#### Extracted entries:
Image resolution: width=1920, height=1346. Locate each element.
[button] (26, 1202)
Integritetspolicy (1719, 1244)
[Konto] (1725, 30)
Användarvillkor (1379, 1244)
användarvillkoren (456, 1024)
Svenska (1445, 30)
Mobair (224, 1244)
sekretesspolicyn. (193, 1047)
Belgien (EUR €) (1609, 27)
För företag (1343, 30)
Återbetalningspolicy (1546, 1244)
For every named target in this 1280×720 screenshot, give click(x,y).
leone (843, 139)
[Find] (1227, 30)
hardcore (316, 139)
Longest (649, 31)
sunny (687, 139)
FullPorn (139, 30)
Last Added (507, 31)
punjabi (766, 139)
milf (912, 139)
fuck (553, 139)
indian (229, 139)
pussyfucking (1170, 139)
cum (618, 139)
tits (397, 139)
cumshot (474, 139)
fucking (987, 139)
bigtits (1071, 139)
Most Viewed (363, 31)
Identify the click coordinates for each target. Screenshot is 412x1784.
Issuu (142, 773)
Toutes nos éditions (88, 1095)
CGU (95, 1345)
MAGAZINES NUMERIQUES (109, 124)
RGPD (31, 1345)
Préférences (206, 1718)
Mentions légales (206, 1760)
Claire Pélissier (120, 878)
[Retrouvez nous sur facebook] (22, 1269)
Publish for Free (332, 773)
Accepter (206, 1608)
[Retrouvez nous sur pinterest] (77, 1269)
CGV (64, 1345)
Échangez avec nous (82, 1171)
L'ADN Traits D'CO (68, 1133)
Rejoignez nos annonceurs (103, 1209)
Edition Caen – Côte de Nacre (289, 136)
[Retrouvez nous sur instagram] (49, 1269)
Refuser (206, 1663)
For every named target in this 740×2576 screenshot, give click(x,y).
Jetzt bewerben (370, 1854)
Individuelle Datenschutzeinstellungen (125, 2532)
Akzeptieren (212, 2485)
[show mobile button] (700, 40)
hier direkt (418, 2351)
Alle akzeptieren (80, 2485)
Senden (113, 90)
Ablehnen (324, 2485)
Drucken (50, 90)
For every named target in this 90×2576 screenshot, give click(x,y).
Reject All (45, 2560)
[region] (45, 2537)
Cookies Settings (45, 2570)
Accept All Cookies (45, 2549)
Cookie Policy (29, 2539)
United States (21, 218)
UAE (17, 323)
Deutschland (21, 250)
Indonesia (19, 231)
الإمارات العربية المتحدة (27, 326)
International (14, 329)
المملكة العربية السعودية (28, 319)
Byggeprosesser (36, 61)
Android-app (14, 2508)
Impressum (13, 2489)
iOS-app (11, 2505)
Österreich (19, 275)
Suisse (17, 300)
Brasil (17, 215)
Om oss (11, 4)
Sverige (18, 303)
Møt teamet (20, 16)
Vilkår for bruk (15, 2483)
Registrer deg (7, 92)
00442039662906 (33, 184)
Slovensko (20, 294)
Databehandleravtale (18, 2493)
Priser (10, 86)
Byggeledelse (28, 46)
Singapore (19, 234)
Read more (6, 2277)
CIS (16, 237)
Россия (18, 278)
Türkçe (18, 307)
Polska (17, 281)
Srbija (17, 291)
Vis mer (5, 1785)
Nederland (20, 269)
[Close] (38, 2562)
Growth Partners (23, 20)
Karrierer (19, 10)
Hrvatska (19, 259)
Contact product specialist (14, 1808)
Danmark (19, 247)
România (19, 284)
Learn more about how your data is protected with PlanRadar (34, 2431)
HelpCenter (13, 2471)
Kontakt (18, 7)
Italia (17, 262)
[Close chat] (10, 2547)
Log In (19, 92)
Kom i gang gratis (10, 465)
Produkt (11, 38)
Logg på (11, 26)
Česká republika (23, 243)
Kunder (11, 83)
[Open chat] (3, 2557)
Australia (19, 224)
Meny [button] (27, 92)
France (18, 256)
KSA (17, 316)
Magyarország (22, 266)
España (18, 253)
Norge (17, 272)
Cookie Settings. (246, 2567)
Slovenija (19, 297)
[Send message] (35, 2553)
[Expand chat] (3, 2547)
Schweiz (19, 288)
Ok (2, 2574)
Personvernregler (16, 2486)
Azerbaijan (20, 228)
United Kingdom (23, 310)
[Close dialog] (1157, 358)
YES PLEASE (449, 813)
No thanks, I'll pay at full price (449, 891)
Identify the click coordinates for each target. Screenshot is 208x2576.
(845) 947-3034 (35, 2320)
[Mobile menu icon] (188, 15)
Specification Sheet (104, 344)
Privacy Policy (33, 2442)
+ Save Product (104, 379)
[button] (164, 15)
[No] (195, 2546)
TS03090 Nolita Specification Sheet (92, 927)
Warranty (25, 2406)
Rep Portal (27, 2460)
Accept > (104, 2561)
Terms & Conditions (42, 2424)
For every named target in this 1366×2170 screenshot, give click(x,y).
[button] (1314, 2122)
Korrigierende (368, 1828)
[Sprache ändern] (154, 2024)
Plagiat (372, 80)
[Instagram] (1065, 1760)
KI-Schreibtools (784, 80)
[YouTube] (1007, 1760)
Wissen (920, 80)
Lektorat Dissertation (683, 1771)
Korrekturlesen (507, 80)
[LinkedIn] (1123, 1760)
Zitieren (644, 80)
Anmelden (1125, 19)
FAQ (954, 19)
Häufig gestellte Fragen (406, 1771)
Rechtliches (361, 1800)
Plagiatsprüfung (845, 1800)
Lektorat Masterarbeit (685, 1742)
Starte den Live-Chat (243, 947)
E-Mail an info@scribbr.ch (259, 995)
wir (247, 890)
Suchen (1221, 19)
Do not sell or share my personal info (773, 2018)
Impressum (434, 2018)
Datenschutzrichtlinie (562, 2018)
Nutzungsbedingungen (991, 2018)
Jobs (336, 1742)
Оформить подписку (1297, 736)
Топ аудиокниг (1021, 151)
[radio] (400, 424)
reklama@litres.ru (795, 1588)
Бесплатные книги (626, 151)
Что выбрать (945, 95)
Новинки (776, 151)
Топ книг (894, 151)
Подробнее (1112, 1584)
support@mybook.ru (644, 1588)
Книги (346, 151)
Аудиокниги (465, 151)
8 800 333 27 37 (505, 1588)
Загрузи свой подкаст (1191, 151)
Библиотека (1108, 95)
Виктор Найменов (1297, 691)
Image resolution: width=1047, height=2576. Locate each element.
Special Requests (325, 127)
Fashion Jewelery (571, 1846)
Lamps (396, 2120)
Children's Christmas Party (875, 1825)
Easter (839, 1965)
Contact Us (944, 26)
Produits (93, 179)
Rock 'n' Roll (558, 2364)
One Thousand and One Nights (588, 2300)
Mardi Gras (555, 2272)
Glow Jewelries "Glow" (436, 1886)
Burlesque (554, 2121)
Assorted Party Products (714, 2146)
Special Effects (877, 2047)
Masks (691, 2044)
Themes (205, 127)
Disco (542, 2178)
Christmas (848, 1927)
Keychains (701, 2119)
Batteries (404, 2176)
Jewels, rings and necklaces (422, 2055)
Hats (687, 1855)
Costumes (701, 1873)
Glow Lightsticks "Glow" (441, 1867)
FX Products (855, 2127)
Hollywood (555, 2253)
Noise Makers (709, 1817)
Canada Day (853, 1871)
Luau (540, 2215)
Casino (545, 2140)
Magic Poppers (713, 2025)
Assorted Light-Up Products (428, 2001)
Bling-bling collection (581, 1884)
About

#### Problem to solve:
Word for word, restate the entries from the first line to the line that has "milf (912, 139)", both included, and nothing else.

#### Solution to this exercise:
Image resolution: width=1920, height=1346. Locate each element.
[button] (26, 1202)
Integritetspolicy (1719, 1244)
[Konto] (1725, 30)
Användarvillkor (1379, 1244)
användarvillkoren (456, 1024)
Svenska (1445, 30)
Mobair (224, 1244)
sekretesspolicyn. (193, 1047)
Belgien (EUR €) (1609, 27)
För företag (1343, 30)
Återbetalningspolicy (1546, 1244)
For every named target in this 1280×720 screenshot, give click(x,y).
leone (843, 139)
[Find] (1227, 30)
hardcore (316, 139)
Longest (649, 31)
sunny (687, 139)
FullPorn (139, 30)
Last Added (507, 31)
punjabi (766, 139)
milf (912, 139)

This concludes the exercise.